In a large bowl, whisk together the flour, cornmeal, sugar, baking powder, salt, paprika and mustard. Set aside.
Stir in the melted coconut oil, then make a well in the center. Add the egg replacer and the “buttermilk”. Mix until the batter is smooth and well-blended.
Place about 1/4 cup of flour on a plate or in a shallow bowl. Ladle a small amount of the corn dog batter into the bottom of the prepared Twinkie pan (just enough to coat the bottom). Cut the hot dogs (or sausages) to fit the pan, if necessary. Roll the dogs in the flour to coat and place in the pan. Ladle more batter over the dogs, just enough to cover, and wipe off any excess batter.
Place the pan in the oven and bake 30 to 35 minutes, or until a lovely golden brown. Insert sticks in the corn dogs just before serving, if desired.

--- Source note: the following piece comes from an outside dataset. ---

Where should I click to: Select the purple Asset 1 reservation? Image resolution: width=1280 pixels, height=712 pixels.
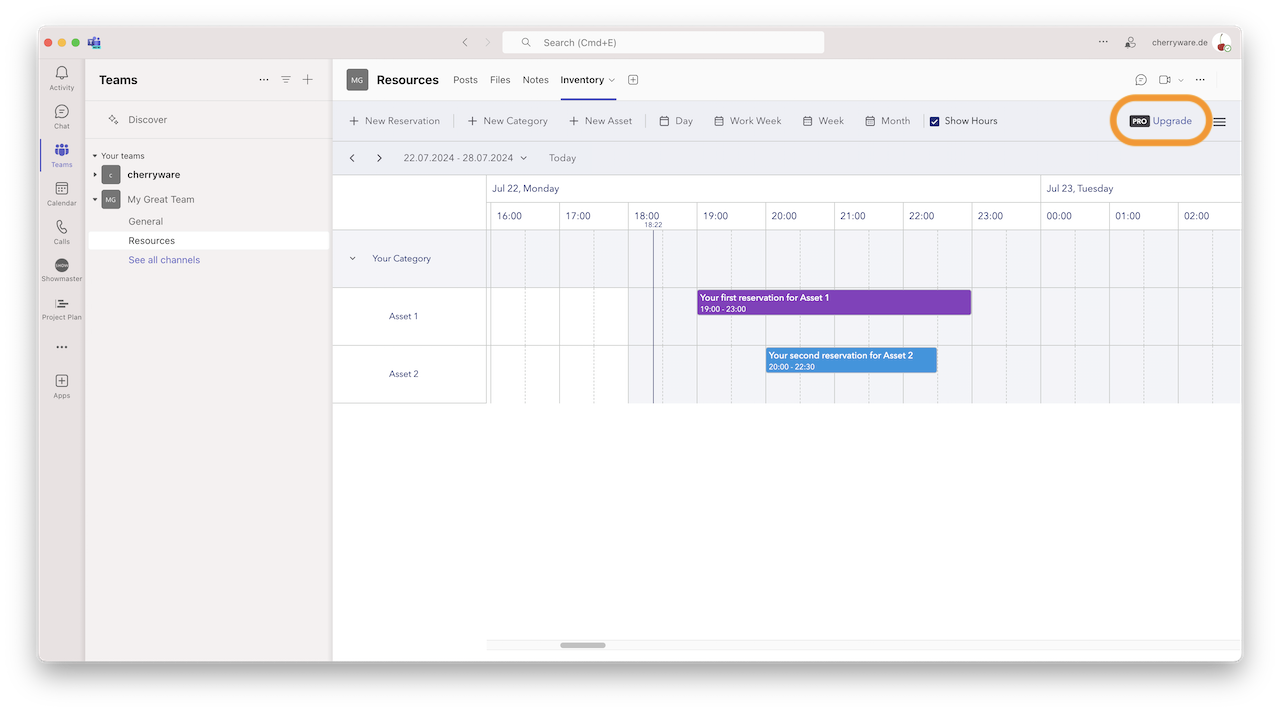coord(833,302)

Note: it is possible to bake corn dogs without a Twinkie pan. Insert the sticks into the floured hot dogs (or sausages) and dip the dogs in the batter, coating well. Place the battered dogs on a prepared (non-stick spray or parchment paper) baking sheet and place in the oven for about 5 to 10 minutes. Remove the pan from the oven and scoop any batter that has slid off the corn dogs back into place and return the pan to the oven for the remainder of the baking time. Repeat the process if necessary.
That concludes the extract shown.